- [TASK BRIEF]:
Filter the lines below, copying only those with the string "size".

======== DATA FOR PROCESSING ========

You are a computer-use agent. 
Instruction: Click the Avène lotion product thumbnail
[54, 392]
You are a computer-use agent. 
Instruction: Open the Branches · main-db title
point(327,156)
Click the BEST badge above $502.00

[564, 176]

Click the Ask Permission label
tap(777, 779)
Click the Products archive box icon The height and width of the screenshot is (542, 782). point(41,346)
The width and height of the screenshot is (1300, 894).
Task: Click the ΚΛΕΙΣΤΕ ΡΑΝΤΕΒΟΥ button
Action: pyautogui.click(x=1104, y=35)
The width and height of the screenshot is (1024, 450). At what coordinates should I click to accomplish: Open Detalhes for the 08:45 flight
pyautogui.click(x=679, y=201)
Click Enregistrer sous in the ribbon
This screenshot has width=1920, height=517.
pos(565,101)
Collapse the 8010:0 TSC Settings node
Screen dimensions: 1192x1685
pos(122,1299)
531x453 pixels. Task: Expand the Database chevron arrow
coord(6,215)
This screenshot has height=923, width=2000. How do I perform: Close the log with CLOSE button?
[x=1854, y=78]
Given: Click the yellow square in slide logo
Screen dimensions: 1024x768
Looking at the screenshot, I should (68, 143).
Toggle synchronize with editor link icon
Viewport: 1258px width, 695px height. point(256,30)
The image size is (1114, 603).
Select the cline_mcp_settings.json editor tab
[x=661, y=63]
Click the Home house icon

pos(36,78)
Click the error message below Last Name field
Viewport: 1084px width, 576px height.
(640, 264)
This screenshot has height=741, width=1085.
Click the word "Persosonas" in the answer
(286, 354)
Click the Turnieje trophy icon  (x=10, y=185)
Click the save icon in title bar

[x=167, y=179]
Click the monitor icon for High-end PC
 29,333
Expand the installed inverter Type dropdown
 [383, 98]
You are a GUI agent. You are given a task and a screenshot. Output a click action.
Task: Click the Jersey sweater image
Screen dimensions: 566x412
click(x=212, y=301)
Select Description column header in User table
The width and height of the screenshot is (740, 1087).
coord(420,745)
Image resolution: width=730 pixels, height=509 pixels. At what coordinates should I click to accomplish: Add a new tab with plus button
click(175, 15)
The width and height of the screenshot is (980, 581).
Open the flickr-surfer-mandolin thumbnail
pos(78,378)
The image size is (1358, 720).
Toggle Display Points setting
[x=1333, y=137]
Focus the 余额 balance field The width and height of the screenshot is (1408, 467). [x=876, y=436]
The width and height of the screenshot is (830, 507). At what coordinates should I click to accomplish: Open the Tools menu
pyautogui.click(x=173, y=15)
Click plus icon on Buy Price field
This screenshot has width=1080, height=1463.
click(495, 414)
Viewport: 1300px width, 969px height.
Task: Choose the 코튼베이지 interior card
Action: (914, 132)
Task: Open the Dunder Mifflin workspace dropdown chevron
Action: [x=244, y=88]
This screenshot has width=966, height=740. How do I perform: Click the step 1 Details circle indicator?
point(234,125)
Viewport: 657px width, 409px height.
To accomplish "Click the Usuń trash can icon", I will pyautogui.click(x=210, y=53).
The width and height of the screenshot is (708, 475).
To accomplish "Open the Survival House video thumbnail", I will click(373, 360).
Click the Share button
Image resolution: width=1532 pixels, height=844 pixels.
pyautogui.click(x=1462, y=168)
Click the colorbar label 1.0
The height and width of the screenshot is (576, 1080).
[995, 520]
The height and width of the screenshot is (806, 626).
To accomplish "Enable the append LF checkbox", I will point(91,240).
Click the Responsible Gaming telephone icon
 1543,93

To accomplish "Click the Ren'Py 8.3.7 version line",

========

- [EXERCISE OUTPUT]:
The image size is (1114, 603).
The image size is (1358, 720).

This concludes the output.